I’m going to publish this post in two parts: the first, tonight, to commemorate the end of the CDC’s Covid-19 pandemic restrictions, and the second, tomorrow night, to see if the day has brought any radical changes.
I think a lot of people have been looking forward to June 15 as a kind of watershed; I know I have. It’s just that I’m not sure exactly what I’m looking forward to. Since the CDC said you don’t need to wear masks outdoors, the only times I’ve masked up have been my daily trips to Peet’s Cafe. I put on my mask at their front door to walk to the back and pick up my order, and then take it off as soon as I sit down. It’s hardly oppressive.
I also will wear it here in my apartment building, but only when someone else is at hand. Most often they too will usually scurry to put on their mask and we both apologize. It’s simply theater now, with each other as our audience. San Francisco has a greater than 80% vaccination rate, including me; the tiny, tiny chance that I will become infected and then interact with someone who has not been able to get vaccinated or who refuses to is not realistically probable. By now we’re all just putting on our masks as a matter of politeness rather than preventing disease.

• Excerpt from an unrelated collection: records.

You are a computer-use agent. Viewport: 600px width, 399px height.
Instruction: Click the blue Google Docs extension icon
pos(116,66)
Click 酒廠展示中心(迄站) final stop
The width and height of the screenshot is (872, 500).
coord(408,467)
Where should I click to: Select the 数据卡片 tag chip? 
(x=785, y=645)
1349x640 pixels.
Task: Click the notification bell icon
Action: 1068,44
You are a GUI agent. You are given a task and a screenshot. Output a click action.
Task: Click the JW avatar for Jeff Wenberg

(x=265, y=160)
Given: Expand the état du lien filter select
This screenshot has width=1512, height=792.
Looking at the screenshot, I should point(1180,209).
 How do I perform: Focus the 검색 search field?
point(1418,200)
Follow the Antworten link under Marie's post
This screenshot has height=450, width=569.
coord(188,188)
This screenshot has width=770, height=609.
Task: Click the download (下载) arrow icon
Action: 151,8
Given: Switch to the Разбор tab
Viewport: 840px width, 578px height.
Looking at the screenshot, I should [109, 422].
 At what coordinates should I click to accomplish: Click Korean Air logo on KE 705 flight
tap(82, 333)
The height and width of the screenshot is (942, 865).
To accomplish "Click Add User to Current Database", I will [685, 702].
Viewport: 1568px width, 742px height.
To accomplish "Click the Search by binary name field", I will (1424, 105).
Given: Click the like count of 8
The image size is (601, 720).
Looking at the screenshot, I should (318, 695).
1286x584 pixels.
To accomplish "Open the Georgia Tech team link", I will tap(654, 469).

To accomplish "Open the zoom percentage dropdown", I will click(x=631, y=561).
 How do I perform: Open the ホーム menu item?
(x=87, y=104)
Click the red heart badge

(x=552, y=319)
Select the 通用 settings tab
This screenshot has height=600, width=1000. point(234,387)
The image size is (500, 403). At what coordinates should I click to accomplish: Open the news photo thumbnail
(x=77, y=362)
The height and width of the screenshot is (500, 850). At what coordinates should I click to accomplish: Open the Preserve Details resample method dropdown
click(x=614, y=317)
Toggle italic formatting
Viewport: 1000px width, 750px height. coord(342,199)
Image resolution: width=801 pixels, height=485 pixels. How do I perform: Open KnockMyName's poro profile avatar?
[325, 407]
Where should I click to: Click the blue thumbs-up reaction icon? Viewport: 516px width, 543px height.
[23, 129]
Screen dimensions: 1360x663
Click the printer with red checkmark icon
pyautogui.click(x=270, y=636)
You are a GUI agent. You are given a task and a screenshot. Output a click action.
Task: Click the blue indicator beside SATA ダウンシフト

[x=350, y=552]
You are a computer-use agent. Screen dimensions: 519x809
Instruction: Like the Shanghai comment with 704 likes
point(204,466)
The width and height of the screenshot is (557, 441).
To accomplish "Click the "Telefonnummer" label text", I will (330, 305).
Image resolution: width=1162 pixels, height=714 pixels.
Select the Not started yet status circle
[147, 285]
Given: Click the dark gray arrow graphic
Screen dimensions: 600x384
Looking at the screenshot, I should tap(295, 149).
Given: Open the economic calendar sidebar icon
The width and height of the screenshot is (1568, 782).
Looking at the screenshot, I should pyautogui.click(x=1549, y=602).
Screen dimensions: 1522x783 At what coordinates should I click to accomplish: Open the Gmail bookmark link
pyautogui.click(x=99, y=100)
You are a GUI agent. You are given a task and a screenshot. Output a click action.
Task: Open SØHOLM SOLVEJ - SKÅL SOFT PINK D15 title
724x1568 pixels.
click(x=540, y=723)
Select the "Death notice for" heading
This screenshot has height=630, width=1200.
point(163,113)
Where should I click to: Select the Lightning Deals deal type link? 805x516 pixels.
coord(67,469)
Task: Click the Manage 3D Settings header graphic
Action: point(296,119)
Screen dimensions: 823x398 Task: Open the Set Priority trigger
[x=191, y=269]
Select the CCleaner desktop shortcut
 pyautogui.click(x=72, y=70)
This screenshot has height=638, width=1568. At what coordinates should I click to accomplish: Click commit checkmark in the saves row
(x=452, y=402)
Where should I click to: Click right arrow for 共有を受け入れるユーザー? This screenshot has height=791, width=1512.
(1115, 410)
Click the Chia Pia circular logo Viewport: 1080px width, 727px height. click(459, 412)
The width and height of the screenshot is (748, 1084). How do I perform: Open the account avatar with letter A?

So we’ll see what happens tomorrow. I think more than anything else it will simply be a marker that we have come through this finally. I know the pandemic is not over and done, but I’ve been longing to reach this point since March of 2020. We all deserve to feel relieved.
Well that was a whole bunch of not very much.
Again, I wasn’t sure what I was expecting; there isn’t really anything that’s been imposed on me that I wanted out from under, or forbidden that I was eager to snatch up. I haven’t been wearing a mask outside for a couple of weeks. My plan was to glare at anyone who was still wearing one, but I forgot. And there were plenty of people still masking on the sidewalk. Like less than half, more than a third. Call it 42 percent. Maybe 42.5.
Most notable was the re-emergence of tourists. At least I think they’re tourist; people shambling along aimlessly while they stare in at each storefront as if they were hoping that would be the San Francisco Gay Ride they were hoping for.
Since it’s June, even with Pride canceled, there’s still the annual uptick in same-sex couples walking along hand in hand. Oh, it’s so sweet, I can barely stand it. Confirmed bachelors and Sapphic sisters towing one another down the street. I know there are plenty of places where that would not only be uncomfortable, but even possibly dangerous, so I do not begrudge them that simple pleasure. Just get out of my way, I’m late for my chiropractor.
Anyway here’s the report: we seem to have made it through, so yay for us. I know high minded folk are scolding that we have learned nothing from this long difficult time. And maybe we haven’t, but I remember when R Man was dying and I kept thinking “I wish I could get back to my old life,” because there’s a sweetness to your day-to-day life and sometimes savoring it is not a bad idea.